═════ Data

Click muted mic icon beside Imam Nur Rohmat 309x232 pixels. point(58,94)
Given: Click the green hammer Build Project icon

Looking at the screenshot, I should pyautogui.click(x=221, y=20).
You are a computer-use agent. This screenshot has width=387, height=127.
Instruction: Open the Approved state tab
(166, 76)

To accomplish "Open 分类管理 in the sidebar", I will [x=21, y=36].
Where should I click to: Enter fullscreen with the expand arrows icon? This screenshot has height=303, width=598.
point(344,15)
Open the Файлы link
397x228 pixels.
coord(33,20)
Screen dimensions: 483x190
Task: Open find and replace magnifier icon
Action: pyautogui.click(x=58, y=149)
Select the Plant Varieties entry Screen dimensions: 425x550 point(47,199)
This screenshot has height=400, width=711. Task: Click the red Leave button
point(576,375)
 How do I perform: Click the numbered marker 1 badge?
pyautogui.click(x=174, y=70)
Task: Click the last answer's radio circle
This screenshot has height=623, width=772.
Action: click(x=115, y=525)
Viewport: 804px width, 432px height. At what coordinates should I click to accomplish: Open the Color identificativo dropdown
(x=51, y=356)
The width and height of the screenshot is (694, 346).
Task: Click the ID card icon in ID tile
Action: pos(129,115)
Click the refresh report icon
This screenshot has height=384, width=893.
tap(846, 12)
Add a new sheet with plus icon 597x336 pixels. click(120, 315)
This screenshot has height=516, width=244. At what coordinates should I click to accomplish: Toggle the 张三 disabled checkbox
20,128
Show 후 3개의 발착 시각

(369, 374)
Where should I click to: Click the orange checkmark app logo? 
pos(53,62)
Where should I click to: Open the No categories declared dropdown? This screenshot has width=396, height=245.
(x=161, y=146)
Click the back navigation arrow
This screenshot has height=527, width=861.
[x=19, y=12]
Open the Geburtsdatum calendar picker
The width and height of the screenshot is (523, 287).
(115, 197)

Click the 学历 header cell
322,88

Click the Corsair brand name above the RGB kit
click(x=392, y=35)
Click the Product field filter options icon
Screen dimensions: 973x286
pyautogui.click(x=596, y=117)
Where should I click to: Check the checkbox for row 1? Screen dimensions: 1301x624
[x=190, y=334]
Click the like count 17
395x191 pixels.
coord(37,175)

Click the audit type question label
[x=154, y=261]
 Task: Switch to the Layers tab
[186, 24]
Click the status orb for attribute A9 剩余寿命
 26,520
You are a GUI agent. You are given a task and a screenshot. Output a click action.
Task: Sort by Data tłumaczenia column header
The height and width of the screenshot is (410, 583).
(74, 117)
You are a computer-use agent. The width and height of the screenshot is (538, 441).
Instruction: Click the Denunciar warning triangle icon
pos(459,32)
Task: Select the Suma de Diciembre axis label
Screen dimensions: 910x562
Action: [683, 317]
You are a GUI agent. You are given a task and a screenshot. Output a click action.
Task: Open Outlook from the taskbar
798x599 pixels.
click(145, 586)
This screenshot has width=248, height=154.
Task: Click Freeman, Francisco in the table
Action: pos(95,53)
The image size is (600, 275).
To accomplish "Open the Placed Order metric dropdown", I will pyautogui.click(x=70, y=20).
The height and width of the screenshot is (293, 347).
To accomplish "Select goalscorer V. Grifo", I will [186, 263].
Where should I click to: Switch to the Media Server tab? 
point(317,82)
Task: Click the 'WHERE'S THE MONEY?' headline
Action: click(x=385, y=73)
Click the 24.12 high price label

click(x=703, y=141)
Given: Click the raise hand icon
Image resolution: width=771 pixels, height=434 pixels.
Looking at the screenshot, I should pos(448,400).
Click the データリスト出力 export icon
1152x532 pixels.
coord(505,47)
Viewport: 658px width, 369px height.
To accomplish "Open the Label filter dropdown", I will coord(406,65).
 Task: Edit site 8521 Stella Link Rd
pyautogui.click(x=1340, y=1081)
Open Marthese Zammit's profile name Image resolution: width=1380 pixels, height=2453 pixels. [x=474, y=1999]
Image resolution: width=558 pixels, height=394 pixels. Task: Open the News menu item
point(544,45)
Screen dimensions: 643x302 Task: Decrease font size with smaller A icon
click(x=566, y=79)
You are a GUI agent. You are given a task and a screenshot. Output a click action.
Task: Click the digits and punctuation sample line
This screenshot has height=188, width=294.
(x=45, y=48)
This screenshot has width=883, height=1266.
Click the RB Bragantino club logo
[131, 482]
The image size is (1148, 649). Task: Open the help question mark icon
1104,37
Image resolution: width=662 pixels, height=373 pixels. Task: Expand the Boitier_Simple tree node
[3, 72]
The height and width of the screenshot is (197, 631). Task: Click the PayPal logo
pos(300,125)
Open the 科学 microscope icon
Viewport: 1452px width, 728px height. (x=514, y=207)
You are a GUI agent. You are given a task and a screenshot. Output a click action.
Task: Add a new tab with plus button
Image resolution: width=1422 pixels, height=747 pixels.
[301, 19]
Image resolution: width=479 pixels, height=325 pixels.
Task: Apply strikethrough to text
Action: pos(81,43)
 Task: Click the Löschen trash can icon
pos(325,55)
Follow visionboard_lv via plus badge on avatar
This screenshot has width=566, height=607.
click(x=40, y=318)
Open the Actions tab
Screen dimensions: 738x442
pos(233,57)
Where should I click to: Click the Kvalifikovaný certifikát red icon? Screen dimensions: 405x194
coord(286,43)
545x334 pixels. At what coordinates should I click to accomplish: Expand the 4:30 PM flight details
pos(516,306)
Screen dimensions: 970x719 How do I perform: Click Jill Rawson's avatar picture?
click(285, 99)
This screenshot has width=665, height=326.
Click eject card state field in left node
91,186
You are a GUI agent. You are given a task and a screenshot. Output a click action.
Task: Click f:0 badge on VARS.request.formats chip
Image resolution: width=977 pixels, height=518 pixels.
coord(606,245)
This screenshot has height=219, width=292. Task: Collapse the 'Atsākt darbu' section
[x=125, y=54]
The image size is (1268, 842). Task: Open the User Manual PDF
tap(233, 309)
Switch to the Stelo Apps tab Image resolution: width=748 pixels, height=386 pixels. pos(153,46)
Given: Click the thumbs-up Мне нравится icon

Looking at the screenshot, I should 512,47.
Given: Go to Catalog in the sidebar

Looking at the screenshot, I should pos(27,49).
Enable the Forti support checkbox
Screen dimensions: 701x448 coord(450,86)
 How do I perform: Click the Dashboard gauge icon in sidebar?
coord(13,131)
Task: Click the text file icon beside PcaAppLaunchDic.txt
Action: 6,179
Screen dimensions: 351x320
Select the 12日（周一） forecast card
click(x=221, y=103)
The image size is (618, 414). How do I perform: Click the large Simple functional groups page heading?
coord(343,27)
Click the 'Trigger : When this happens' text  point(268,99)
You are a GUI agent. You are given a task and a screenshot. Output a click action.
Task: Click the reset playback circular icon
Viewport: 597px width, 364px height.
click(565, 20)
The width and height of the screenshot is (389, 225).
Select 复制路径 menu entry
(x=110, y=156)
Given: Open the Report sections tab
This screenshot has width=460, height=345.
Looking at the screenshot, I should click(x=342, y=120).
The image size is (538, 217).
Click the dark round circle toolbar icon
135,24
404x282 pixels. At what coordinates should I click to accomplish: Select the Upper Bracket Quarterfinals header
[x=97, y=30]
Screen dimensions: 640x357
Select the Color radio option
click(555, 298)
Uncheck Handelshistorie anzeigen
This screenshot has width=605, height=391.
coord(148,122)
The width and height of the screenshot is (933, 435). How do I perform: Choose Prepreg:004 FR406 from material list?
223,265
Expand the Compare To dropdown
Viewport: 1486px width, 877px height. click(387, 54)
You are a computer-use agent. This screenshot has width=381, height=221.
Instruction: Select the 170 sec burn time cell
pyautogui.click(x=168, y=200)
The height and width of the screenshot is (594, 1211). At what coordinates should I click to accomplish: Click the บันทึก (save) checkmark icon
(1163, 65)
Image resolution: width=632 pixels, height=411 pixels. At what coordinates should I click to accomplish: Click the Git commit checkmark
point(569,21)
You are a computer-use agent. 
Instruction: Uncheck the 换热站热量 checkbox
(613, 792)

══════════

### Task statement:
Look through the entries above; copy each line where the string "plus" appears.

### Reply to the exercise:
Add a new sheet with plus icon 597x336 pixels. click(120, 315)
Task: Add a new tab with plus button
Follow visionboard_lv via plus badge on avatar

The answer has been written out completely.